Steep coastal cliffs can be caused by catastrophic debris avalanches. These have been common on the submerged
flanks of ocean island volcanos such as the Hawaiian Islands and the Cape Verde Islands.[3] Another slip of this type
was Storegga landslide.
Movement: Debris slides generally start with big rocks that start at the top of the slide and begin to break apart as
they slide towards the bottom. This is much slower than a debris avalanche. Debris avalanches are very fast and the
entire mass seems to liquefy as it slides down the slope. This is caused by a combination of saturated material, and
steep slopes. As the debris moves down the slope it generally follows stream channels leaving a v-shaped scar as it
moves down the hill. This differs from the more U-shaped scar of a slump. Debris avalanches can also travel well
past the foot of the slope due to their tremendous speed.[4]
Shallow landslide[edit]
Hotel Limone at the Lake Garda. Part of a hill of Devonian shale was removed to make the road, forming a dip-slope. The upper block
detached along a bedding plane and is sliding down the hill, forming a jumbled pile of rock at the toe of the slide.
Landslide in which the sliding surface is located within the soil mantle or weathered bedrock (typically to a depth
from few decimetres to some metres)is called a shallow landslide.

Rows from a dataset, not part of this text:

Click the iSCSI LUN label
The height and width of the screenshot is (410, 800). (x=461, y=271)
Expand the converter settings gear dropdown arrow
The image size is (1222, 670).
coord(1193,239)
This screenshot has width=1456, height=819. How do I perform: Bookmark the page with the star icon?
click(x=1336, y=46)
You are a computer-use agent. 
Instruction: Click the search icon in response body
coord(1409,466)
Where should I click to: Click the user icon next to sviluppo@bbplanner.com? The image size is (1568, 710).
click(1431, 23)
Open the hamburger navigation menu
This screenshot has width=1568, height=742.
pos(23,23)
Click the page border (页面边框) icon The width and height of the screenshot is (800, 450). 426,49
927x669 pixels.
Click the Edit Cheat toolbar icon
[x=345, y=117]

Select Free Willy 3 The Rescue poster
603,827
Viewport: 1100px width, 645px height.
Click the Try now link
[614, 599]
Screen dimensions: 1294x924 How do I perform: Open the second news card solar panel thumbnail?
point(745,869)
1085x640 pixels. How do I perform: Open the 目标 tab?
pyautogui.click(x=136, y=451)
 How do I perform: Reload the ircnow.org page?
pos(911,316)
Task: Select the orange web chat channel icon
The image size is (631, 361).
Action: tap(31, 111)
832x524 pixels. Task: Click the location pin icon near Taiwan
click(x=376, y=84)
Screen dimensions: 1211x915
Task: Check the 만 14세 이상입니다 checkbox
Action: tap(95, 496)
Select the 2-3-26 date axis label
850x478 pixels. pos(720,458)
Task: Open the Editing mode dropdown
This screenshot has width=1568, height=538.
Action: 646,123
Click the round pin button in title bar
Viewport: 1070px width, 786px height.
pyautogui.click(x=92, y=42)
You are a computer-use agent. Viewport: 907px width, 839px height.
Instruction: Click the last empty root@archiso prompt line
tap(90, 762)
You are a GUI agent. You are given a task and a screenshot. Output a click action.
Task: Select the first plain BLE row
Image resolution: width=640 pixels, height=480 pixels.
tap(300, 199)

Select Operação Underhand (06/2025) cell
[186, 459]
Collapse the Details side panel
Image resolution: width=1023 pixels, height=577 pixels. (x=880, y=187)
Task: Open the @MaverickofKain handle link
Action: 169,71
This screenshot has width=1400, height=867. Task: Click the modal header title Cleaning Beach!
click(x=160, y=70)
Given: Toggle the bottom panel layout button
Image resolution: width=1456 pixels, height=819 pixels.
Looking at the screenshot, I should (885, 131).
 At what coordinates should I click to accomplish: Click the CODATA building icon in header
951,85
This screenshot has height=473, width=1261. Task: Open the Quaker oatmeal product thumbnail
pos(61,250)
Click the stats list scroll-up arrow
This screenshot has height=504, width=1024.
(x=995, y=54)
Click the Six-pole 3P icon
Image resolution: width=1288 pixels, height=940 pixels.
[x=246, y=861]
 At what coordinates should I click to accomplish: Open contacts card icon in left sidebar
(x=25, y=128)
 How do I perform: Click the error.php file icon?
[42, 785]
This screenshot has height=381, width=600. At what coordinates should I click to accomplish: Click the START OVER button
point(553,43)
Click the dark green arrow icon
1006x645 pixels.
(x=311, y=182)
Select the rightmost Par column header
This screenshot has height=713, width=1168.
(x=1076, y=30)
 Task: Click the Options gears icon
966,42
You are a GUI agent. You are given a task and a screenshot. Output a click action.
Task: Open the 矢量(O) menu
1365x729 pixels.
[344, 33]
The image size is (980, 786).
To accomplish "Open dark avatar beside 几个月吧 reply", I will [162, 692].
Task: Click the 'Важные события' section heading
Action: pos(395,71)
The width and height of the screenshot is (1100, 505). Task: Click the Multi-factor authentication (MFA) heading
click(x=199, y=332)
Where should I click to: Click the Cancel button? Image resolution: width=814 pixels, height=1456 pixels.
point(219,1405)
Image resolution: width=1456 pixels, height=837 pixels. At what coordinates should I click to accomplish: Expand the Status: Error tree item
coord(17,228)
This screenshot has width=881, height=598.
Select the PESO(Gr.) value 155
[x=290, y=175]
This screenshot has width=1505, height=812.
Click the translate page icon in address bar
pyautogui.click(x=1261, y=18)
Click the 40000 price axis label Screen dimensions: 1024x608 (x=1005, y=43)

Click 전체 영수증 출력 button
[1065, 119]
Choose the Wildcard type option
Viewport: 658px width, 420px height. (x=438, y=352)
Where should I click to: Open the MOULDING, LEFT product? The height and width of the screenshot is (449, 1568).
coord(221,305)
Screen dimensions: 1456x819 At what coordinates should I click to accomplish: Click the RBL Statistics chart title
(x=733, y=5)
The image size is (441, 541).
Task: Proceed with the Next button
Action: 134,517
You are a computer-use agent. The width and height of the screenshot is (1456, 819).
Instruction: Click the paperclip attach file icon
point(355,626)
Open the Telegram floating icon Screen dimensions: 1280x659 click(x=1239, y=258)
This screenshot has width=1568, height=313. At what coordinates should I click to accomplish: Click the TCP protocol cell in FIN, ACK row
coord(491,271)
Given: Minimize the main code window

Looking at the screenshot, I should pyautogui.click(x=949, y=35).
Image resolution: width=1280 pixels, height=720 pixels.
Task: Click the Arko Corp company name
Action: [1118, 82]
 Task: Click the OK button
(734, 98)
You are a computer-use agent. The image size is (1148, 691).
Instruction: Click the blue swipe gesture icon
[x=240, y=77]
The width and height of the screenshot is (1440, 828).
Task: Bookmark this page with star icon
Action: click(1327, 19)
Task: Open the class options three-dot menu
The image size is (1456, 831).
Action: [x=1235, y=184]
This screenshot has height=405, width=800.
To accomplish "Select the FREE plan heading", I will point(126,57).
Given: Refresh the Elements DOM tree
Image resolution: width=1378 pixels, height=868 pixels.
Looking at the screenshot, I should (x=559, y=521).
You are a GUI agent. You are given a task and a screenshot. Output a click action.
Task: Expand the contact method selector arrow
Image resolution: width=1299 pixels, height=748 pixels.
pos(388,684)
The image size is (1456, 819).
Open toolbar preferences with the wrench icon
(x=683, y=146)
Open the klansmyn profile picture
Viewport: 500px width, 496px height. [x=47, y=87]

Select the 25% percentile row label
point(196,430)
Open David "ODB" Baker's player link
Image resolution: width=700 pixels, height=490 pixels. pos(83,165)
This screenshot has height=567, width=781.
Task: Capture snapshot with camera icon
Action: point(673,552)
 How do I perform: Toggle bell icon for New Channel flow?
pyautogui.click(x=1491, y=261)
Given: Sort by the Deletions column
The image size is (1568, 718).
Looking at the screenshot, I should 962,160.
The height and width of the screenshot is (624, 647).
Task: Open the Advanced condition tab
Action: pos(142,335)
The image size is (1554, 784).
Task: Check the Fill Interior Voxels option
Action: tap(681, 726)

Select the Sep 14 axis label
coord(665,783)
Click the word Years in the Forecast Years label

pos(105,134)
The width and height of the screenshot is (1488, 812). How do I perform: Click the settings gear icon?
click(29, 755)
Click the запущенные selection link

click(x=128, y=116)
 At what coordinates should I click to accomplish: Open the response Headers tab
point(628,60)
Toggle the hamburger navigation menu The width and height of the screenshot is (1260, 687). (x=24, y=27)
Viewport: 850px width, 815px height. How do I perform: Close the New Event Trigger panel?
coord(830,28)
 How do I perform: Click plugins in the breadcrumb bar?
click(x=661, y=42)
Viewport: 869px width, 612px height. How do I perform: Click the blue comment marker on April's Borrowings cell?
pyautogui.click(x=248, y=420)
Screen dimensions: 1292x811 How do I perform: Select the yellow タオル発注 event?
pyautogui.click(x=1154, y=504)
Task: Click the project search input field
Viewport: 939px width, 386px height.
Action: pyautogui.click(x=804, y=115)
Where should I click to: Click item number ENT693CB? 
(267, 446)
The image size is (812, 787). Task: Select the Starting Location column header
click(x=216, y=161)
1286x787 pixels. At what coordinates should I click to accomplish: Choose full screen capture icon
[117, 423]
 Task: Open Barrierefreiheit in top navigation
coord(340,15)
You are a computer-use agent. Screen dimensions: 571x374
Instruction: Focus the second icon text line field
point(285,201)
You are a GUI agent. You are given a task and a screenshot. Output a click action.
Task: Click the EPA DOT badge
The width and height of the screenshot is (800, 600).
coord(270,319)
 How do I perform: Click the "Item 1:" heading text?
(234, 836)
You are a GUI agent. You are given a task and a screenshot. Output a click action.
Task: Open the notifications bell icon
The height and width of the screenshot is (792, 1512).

They usually include debris slides, debris flow,
and failures of road cut-slopes. Landslides occurring as single large blocks of rock moving slowly down slope are
sometimes called block glides.
Shallow landslides can often happen in areas that have slopes with high permeable soils on top of low permeable
bottom soils. The low permeable, bottom soils trap the water in the shallower, high permeable soils creating high
water pressure in the top soils. As the top soils are filled with water and become heavy, slopes can become very
unstable and slide over the low permeable bottom soils. Say there is a slope with silt and sand as its top soil and
bedrock as its bottom soil. During an intense rainstorm, the bedrock will keep the rain trapped in the top soils of silt
and sand. As the topsoil becomes saturated and heavy, it can start to slide over the bedrock and become a shallow
landslide. R. H. Campbell did a study on shallow landslides on Santa Cruz Island California. He notes that if
permeability decreases with depth, a perched water table may develop in soils at intense precipitation. When pore
water pressures are sufficient to reduce effective normal stress to a critical level, failure occurs.[5]